[
https://issues.apache.org/jira/browse/NUTCH-1317?page=com.atlassian.jira.plugin.system.issuetabpanels:comment-tabpanel&focusedCommentId=13233970#comment-13233970
]
Markus Jelsma commented on NUTCH-1317:
--------------------------------------
I am not sure about the root of the problem. We only use Tika for parsing PDF
and (X)HTML and rely on Boilerpipe. Some HTML pages are quite a thing, full of
stuff or endless tables. You'll press page down over a hundred times to scroll
to the bottom. I've not tested all bad URL's but i think Tika does the job
eventually, if not i'll file a ticket. Most i tested work, given enough time.
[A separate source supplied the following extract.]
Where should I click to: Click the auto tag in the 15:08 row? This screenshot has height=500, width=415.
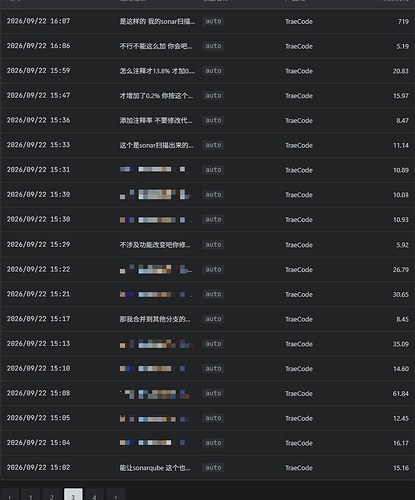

HTML pages that take more than one second to parse are considered bad, it
should be less than 50ms on average. Those that are bad usually contain too
much elements and are large in size.
> Max content length by MIME-type
> -------------------------------
>
> Key: NUTCH-1317
> URL: https://issues.apache.org/jira/browse/NUTCH-1317
> Project: Nutch
> Issue Type: Improvement
> Components: parser
> Affects Versions: 1.4
> Reporter: Markus Jelsma
> Assignee: Markus Jelsma
> Fix For: 1.5
>
>
> The good old http.content.length directive is not sufficient in large
> internet crawls. For example, a 5MB PDF file may be parsed without issues but
> a 5MB HTML file may time out.
--
This message is automatically generated by JIRA.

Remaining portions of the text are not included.